Per ridurre le predazioni fondamentale ridurre il randagismo e favorire l’adozione dei cani

[3 luglio 2015]

lupo testa

Legambiente è consapevole che «In provincia di Grosseto la situazione per gli allevatori, presidio fondamentale per la tutela, gestione e conservazione delle aree agricole interne, e per la difesa dai fenomeni di dissesto e degrado, è sempre più difficile» e si unisce «alla richiesta di aiuto a favore degli allevatori fatta in primo luogo alle istituzioni, affinché non vengano abbandonati a sé stessi ma anzi sostenuti e aiutati».

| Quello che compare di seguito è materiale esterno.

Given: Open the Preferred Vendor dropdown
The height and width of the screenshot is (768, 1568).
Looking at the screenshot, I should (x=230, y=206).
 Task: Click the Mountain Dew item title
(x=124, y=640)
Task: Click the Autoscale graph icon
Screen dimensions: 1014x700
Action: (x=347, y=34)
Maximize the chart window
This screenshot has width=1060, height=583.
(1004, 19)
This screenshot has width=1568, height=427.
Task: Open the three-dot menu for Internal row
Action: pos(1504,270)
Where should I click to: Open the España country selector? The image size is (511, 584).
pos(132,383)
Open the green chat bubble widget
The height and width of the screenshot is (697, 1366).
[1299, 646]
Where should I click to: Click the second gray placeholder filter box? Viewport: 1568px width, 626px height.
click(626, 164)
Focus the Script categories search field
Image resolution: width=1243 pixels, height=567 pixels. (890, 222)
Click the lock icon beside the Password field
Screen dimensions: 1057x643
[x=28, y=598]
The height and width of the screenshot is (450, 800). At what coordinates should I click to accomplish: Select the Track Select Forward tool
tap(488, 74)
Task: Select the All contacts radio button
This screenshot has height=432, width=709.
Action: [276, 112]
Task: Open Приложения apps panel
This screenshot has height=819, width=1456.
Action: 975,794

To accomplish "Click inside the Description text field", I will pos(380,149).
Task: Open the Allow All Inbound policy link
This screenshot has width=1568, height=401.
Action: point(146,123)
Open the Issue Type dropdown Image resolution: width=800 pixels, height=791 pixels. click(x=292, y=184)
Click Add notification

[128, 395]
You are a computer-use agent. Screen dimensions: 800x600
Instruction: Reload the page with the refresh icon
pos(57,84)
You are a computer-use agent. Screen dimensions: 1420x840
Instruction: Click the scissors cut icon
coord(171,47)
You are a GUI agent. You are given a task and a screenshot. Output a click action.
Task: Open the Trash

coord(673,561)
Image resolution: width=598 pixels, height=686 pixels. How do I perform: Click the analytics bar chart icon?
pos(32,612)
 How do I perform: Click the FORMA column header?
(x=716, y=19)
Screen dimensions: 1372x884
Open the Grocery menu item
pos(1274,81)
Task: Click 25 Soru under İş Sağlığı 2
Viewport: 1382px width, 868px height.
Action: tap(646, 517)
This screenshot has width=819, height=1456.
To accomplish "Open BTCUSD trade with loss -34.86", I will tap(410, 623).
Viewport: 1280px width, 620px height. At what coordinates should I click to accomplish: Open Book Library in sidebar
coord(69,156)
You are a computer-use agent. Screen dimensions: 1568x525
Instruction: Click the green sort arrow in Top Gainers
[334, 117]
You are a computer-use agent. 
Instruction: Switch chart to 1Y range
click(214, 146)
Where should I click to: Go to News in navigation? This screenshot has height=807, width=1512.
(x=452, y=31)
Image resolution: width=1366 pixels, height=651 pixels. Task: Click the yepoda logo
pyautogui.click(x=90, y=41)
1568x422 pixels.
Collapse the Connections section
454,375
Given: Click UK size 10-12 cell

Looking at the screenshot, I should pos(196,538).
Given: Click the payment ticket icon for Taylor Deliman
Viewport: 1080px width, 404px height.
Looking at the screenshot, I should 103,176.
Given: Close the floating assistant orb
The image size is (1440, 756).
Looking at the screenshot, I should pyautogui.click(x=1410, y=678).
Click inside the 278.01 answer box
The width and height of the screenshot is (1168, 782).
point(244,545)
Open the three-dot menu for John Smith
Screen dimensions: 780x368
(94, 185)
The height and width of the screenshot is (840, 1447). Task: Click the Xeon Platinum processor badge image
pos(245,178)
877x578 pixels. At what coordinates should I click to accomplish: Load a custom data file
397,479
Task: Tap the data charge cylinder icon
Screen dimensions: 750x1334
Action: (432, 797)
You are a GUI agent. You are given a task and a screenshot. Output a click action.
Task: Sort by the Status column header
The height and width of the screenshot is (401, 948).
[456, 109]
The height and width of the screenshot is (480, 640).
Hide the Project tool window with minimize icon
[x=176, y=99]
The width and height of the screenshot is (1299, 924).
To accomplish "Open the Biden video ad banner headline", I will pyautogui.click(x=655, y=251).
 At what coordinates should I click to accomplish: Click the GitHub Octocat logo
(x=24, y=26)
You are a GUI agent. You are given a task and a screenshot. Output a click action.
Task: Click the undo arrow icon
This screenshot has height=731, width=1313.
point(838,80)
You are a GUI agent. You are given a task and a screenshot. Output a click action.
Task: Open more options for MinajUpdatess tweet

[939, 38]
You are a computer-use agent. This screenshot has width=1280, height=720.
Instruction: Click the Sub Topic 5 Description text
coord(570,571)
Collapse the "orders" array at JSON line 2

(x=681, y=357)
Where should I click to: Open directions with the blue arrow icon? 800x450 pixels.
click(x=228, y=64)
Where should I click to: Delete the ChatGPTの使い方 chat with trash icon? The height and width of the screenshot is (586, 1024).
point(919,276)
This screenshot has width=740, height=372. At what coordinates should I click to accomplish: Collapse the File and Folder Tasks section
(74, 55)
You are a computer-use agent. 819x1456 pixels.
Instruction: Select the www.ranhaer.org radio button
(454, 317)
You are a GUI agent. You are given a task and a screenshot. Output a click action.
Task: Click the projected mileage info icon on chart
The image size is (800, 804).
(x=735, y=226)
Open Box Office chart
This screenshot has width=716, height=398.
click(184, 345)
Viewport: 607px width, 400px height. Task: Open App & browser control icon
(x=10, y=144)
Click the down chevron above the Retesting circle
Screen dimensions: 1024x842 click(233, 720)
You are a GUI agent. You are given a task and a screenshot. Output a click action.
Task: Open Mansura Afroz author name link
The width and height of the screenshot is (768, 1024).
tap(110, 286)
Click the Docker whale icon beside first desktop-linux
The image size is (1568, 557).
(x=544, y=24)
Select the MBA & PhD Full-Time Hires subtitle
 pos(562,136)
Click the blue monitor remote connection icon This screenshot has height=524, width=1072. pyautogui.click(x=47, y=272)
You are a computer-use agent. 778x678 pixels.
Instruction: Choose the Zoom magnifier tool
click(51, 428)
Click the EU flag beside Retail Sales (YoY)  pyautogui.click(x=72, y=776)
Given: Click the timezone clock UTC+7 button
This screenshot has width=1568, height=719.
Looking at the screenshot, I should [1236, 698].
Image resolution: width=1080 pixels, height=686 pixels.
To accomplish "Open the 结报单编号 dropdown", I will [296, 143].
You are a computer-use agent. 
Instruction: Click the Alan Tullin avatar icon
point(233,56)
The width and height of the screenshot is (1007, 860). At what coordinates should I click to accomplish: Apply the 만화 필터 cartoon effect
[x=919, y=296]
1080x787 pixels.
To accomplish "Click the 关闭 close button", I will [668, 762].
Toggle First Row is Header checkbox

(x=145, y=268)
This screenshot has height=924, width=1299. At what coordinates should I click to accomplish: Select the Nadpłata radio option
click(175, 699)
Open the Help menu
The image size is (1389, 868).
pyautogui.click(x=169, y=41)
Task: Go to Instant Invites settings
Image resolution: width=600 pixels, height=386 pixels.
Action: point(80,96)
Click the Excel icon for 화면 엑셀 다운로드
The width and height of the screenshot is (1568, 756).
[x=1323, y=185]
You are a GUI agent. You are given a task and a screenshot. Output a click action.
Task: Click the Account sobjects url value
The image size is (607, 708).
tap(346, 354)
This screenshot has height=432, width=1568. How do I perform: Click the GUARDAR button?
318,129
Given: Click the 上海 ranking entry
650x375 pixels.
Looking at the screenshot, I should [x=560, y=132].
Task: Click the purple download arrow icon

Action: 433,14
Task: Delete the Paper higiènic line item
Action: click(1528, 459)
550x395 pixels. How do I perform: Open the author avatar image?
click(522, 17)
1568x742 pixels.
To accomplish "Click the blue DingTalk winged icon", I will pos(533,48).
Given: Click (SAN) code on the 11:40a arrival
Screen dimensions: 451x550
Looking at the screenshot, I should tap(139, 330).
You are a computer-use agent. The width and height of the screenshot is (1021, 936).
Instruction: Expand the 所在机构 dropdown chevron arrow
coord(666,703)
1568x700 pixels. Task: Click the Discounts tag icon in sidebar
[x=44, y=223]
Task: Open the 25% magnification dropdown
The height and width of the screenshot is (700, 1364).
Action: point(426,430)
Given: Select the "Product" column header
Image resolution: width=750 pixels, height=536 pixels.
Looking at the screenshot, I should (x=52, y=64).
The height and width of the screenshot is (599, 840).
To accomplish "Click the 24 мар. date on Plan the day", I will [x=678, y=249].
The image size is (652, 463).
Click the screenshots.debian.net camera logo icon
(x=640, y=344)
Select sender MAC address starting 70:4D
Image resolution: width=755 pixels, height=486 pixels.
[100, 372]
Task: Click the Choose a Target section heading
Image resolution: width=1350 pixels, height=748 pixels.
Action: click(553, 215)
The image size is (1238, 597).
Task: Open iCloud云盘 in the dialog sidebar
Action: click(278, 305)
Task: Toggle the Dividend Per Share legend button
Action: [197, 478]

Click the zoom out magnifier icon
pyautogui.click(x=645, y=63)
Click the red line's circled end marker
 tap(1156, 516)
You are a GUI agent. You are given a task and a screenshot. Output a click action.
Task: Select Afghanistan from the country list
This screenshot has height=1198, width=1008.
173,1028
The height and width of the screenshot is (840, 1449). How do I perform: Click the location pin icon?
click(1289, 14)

Ma v isto che aumentano le richieste di abbattere i lupi, il Cigno Verde maremmano sottolinea che «Per ridurre il fenomeno delle predazioni bisogna ridurre anche il randagismo canino, e utilizzare allo stesso tempo in maniera corretta (con tanto di controllo e approvazione dei tecnici competenti) le misure di prevenzione come recinzioni e cani da guardianìa».

Secondo Angelo Gentili, della segreteria nazionale di Legambiente, «Il Piano sul randagismo rappresenta un’efficace linea guida per ridurre il fenomeno del randagismo nella nostra provincia. Riducendo il numero dei cani abbandonati e vaganti si riduce anche il numero di predazioni, visto che spesso e volentieri non sono causate dal lupo ma da cani randagi o inselvatichiti che utilizzano metodi e atteggiamenti diversi dall’animale protetto (attacchi diurni, uccisione di numerosi capi, ecc.). Bisogna combattere il randagismo favorendo anche l’adozione dei cani con una campagna significativa contro l’abbandono e la sterilizzazione. Allo stesso tempo gli allevatori devono però utilizzare cani da guardianìa e recinzioni installate e approvate dai tecnici competenti, per difendere il proprio gregge».

L’associazione conclude con unrichimo ad istituzioni e cittadini: «Non bisogna dimenticare che il lupo è un animale protetto e tutelato dalla direttiva Habitat, perché considerato specie a rischio estinzione e il conflitto con le attività zootecniche può essere ridotto grazie alle misure di prevenzione. Legambiente è fermamente contraria alla richiesta di abbattimento dei lupi».